■ **Problem description**:
A word-for-word transcript of every entry is required.

■ **Material provided**:
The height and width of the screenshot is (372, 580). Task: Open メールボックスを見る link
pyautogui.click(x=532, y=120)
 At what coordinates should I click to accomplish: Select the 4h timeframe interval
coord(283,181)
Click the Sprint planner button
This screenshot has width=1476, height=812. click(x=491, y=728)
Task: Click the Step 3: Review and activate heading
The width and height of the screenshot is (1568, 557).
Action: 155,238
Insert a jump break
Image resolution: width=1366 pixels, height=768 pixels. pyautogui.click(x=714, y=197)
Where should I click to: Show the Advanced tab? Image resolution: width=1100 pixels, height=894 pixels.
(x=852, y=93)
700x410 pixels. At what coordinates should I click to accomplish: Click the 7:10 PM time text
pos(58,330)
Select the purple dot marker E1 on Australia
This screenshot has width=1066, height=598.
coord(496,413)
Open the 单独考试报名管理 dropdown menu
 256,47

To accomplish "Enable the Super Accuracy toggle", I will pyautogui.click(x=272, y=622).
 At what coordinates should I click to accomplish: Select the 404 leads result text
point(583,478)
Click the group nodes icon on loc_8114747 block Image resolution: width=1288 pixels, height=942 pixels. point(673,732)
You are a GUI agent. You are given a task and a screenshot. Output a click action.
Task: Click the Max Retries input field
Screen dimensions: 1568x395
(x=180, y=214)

■ **Solution**:
The height and width of the screenshot is (372, 580). Task: Open メールボックスを見る link
pyautogui.click(x=532, y=120)
 At what coordinates should I click to accomplish: Select the 4h timeframe interval
coord(283,181)
Click the Sprint planner button
This screenshot has width=1476, height=812. click(x=491, y=728)
Task: Click the Step 3: Review and activate heading
The width and height of the screenshot is (1568, 557).
Action: 155,238
Insert a jump break
Image resolution: width=1366 pixels, height=768 pixels. pyautogui.click(x=714, y=197)
Where should I click to: Show the Advanced tab? Image resolution: width=1100 pixels, height=894 pixels.
(x=852, y=93)
700x410 pixels. At what coordinates should I click to accomplish: Click the 7:10 PM time text
pos(58,330)
Select the purple dot marker E1 on Australia
This screenshot has width=1066, height=598.
coord(496,413)
Open the 单独考试报名管理 dropdown menu
 256,47

To accomplish "Enable the Super Accuracy toggle", I will pyautogui.click(x=272, y=622).
 At what coordinates should I click to accomplish: Select the 404 leads result text
point(583,478)
Click the group nodes icon on loc_8114747 block Image resolution: width=1288 pixels, height=942 pixels. point(673,732)
You are a GUI agent. You are given a task and a screenshot. Output a click action.
Task: Click the Max Retries input field
Screen dimensions: 1568x395
(x=180, y=214)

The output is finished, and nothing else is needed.